_TASK TO CARRY OUT_.
Can you rewrite the records from the line with "This screenshot has" through the end of the records, substituting "Find" for "Identify" and changing nothing else? Leave the pictures out of your answer.

■ ■ ■ ■ ■ ■ ■

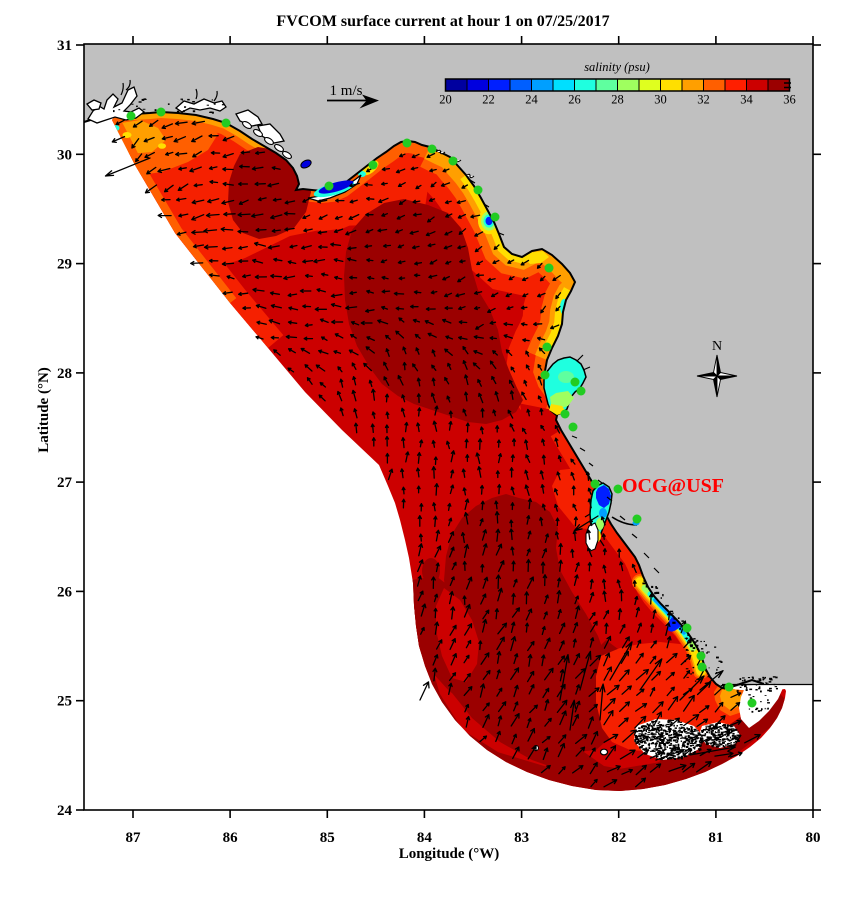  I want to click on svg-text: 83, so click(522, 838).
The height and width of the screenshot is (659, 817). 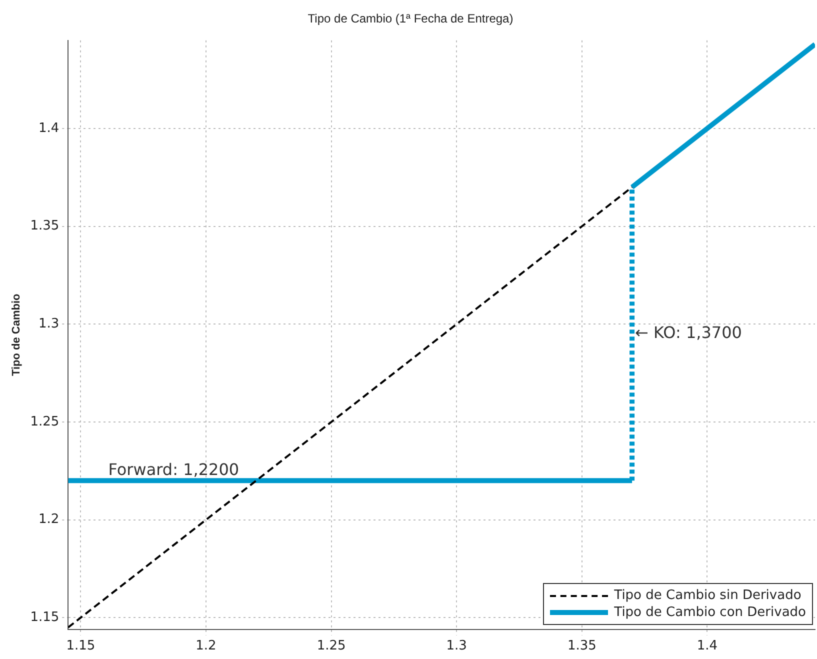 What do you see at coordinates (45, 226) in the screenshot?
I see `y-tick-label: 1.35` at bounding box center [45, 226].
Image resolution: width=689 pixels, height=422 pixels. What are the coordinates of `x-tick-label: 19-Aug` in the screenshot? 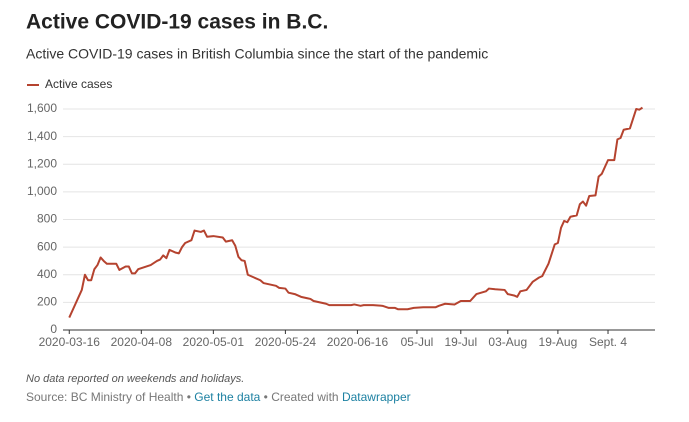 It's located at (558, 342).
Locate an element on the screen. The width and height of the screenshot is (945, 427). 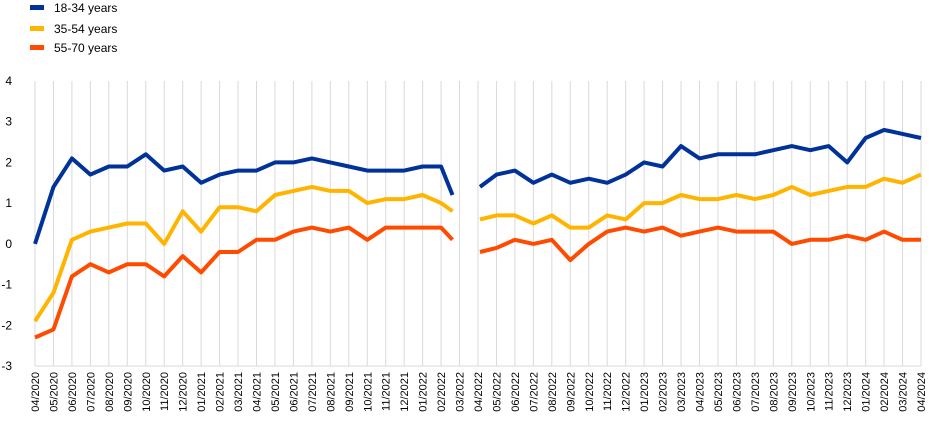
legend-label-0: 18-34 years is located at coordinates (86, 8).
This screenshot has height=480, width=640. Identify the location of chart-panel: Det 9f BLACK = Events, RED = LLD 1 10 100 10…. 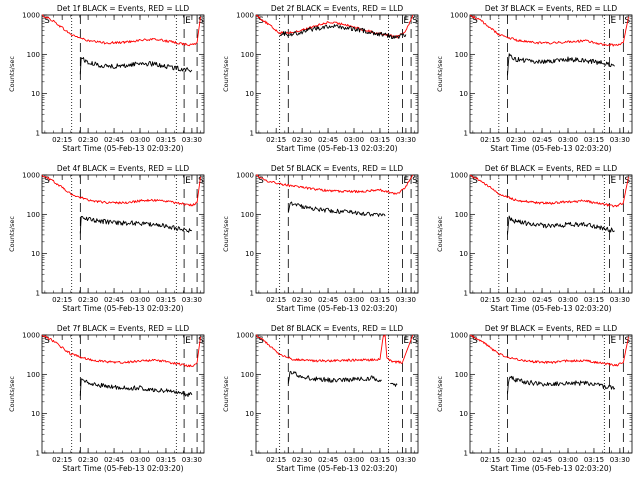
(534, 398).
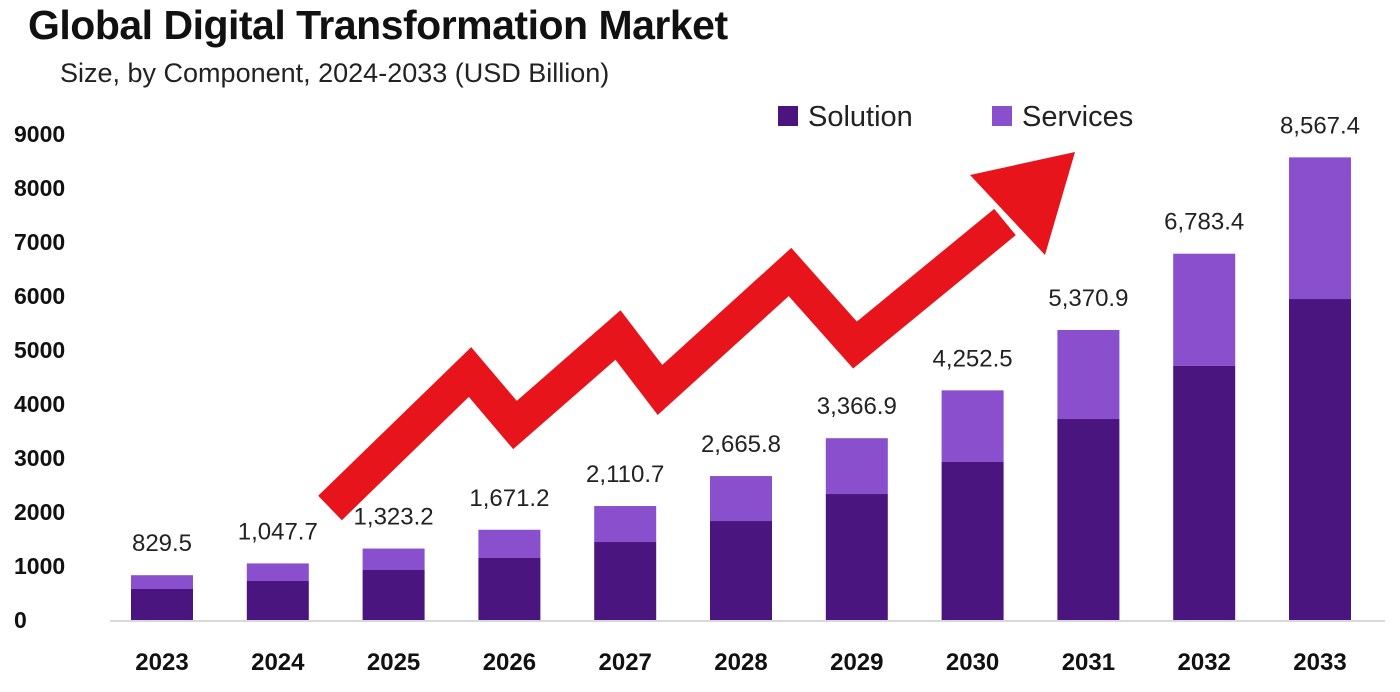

■ ■ ■ ■ ■ ■ ■

_TASK RESULT_.
This screenshot has height=480, width=640. Find the location of chart-panel: Det 9f BLACK = Events, RED = LLD 1 10 100 10…. 
(534, 398).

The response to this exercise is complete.